1

I am using an Aggregator to apply some custom merge on a DataFrame after grouping its records by their primary key:

case class Player(
  pk: String, 
  ts: String, 
  first_name: String, 
  date_of_birth: String
)

case class PlayerProcessed(
  var ts: String, 
  var first_name: String, 
  var date_of_birth: String
)

// Cutomer Aggregator -This just for the example, actual one is more complex
object BatchDedupe extends Aggregator[Player, PlayerProcessed, PlayerProcessed] {

  def zero: PlayerProcessed = PlayerProcessed("0", null, null)

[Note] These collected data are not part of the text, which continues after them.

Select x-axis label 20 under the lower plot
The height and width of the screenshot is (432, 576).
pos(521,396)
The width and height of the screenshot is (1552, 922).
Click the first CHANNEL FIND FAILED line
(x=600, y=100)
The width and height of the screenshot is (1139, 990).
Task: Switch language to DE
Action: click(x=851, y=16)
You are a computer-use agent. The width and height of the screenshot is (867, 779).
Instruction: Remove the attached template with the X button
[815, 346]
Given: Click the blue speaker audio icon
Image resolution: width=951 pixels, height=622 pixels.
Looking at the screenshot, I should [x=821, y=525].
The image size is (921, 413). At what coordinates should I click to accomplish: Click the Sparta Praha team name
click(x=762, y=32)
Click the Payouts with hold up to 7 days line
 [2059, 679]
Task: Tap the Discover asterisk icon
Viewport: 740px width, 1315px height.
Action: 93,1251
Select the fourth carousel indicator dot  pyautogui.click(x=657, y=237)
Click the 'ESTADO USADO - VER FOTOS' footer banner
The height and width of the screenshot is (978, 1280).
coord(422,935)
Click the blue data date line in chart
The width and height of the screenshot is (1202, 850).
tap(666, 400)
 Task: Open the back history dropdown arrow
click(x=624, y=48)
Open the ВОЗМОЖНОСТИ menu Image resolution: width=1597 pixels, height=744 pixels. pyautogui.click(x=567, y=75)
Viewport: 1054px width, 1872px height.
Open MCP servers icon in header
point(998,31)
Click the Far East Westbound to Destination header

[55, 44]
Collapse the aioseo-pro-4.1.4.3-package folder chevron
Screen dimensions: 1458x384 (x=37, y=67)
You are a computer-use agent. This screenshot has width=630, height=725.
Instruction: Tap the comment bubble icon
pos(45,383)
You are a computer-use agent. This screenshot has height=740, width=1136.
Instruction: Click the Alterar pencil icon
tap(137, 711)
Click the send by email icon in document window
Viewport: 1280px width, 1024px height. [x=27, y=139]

  def reduce(bf: PlayerProcessed, in : Player): PlayerProcessed = {
    bf.ts = in.ts
    bf.first_name = in.first_name
    bf.date_of_birth = in.date_of_birth
    bf
  }

  def merge(bf1: PlayerProcessed, bf2: PlayerProcessed): PlayerProcessed = {
    bf1.ts = bf2.ts
    bf1.first_name = bf2.first_name
    bf1.date_of_birth = bf2.date_of_birth
    bf1
  }

  def finish(reduction: PlayerProcessed): PlayerProcessed = reduction
  def bufferEncoder: Encoder[PlayerProcessed] = Encoders.product
  def outputEncoder: Encoder[PlayerProcessed] = Encoders.product
}


val ply1 = Player("12121212121212", "10000001", "Rogger", "1980-01-02")
val ply2 = Player("12121212121212", "10000002", "Rogg", null)
val ply3 = Player("12121212121212", "10000004", null, "1985-01-02")
val ply4 = Player("12121212121212", "10000003", "Roggelio", "1982-01-02")

val seq_users = sc.parallelize(Seq(ply1, ply2, ply3, ply4)).toDF.as[Player]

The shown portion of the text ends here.